In Canada in 2020 the incidence was about 6 per 1000 live births (not including Quebec who collect data separately). The opioid crisis in Canada is, generally speaking, worse in the west of the country and is spreading eastward, with the highest rates of overdose deaths in British Columbia, followed by Alberta then the prairies and Ontario, with far fewer cases as yet in Quebec.
With this enormous and increasing incidence, evidence-based methods for evaluating and intervening for these infants were required, and a new program, first reported in 2017 was developed, based on a simplified evaluation (which is where ESC comes from: is the infant able to eat, to sleep, and to be consoled), use of non-pharmacologic measures to calm the infant, reduced stimulation, skin to skin care, encouraging breast feeding, and limiting morphine use.
Several publications strongly suggested that the ESC approach was followed by a reduction in duration of hospital stays, and less opiate administration. This new publication (Young LW, et al. Eat, Sleep, Console Approach or Usual Care for Neonatal Opioid Withdrawal. N Engl J Med. 2023) reports the first large RCT, performed as a cluster randomized trial, with all the 26 centres switching from standard care to ESC, but doing so at times which were determined randomly; a “stepped wedge” design.

It would be easy to criticise this design, it is almost implicit in the design that ESC is preferable! No cluster was randomized to switch from ESC to standard care, which you could do if there was really equipoise. I think it shows that most people were already convinced that ESC was the better approach, but they wanted some scientifically valid way of confirming that. The design does give real-world information about the size of the impact of ESC, and allowed some post-discharge evaluation of safety.
The primary outcome of the trial was the age of being medically ready for discharge, defined as : “an age of at least 96 hours, a period of at least 48 hours without receipt of an opioid, at least 24 hours with no respiratory support and with 100% oral feeding, and at least 24 hours from initiation of maximum caloric density.” over 1300 babies were enrolled, and 837 were discharged when medically ready, and therefore contributed to the primary outcome.
There were therefore 468 who were discharged before they met this definition, almost all were either <96 hours of age (n=211), or it was <48 hours since their last opioid dose (n=231). The investigators therefore also evaluated a “modified definition of medical readiness for discharge” which included an age of at least 72 hours and at least 24 hours without receipt of an opioid.

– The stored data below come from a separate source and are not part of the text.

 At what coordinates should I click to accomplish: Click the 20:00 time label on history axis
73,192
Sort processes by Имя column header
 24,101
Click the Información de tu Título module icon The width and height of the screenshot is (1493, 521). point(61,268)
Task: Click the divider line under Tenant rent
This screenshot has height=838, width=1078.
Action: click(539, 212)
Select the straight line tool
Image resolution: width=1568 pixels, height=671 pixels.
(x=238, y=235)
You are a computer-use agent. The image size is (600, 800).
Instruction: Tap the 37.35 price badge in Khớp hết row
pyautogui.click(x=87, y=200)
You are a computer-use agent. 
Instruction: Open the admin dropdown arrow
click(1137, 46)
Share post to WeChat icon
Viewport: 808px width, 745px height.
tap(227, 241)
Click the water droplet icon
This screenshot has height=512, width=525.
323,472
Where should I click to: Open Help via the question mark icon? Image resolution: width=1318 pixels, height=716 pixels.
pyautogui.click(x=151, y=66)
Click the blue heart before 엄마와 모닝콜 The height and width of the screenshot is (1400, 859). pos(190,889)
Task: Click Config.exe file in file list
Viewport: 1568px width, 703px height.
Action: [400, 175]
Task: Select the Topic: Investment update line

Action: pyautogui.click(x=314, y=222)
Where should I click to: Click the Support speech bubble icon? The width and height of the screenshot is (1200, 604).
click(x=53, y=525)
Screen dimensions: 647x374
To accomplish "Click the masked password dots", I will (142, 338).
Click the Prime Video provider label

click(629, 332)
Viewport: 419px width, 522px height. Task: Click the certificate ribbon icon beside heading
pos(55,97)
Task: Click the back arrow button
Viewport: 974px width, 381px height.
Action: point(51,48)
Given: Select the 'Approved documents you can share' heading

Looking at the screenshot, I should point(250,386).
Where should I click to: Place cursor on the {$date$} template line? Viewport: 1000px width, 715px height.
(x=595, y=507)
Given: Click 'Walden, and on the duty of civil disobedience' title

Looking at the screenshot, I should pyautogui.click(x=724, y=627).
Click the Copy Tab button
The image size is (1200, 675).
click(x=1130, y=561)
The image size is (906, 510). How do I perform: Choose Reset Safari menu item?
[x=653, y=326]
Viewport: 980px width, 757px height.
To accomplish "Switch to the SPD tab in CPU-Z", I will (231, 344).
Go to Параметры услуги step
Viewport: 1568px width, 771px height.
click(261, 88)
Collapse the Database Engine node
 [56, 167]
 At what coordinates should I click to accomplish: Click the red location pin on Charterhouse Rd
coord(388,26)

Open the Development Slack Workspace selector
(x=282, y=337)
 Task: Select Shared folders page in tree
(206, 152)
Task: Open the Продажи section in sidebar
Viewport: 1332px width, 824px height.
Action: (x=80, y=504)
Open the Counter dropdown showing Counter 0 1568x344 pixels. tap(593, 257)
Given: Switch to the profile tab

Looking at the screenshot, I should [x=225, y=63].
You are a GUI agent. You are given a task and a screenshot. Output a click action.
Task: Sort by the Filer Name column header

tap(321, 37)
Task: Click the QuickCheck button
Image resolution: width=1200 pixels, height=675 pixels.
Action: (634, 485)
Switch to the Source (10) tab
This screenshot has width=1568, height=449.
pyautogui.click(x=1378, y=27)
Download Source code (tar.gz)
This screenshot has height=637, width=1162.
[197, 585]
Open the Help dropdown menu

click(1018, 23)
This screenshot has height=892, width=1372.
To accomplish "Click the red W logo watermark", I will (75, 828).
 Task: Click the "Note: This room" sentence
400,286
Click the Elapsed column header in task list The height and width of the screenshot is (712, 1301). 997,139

This definition could be evaluated for 1164 of the infants.
Just getting the babies home earlier, while a benefit of itself, is not necessarily an advantage if the babies need to be re-admitted for further NAS therapy, or for other related reasons, or if parental coping is affected and more babies have adverse outcomes. The babies were therefore followed for 3 months post-discharge for the following outcomes “(any acute or urgent care visit, emergency department visit, or hospital readmission), and a composite critical safety outcome at discharge and through 3 months of age (nonaccidental trauma or death).”
Follow-up of these babies may be very difficult, especially in the US health environment. “Outcomes after hospital discharge were assessed prospectively at 3 months of age by means of a review of electronic medical records (including linked medical records) and media review through a search of public records (e.g., news reports, obituaries, and registries)”.
The main results are below: as I mentioned, the primary outcome was assessed for 837 babies, but the actual mean length of hospital stay includes all the babies, as does the dramatic difference in the proportion who received morphine.

The modified definition occurred at 14.5 days in the usual care group, and 8,1 days in the ESC group.
For the 3 month outcomes :

About 2/3 of the hospitalisations in each group were possibly related to NAS.
This study should be the death-knell (whatever a “knell” is) for the Finnegan score. It is not particularly objective, nor clearly very useful for determining therapy. The simplified ESC system should rapidly become the standard of care, and the standard against which any innovations in NAS care should be tested.
As one example, there are several trials of buprenorphine for NAS, as an alternative to either morphine or methadone, those trials (such as this one) have generally used the Finnegan system, and have often shown shorter treatment with buprenoprhine than the alternative. The effect size of ESC is larger than that shown in those trials, in general. Maybe some of them should be redone, with ESC as the approach to care in both groups.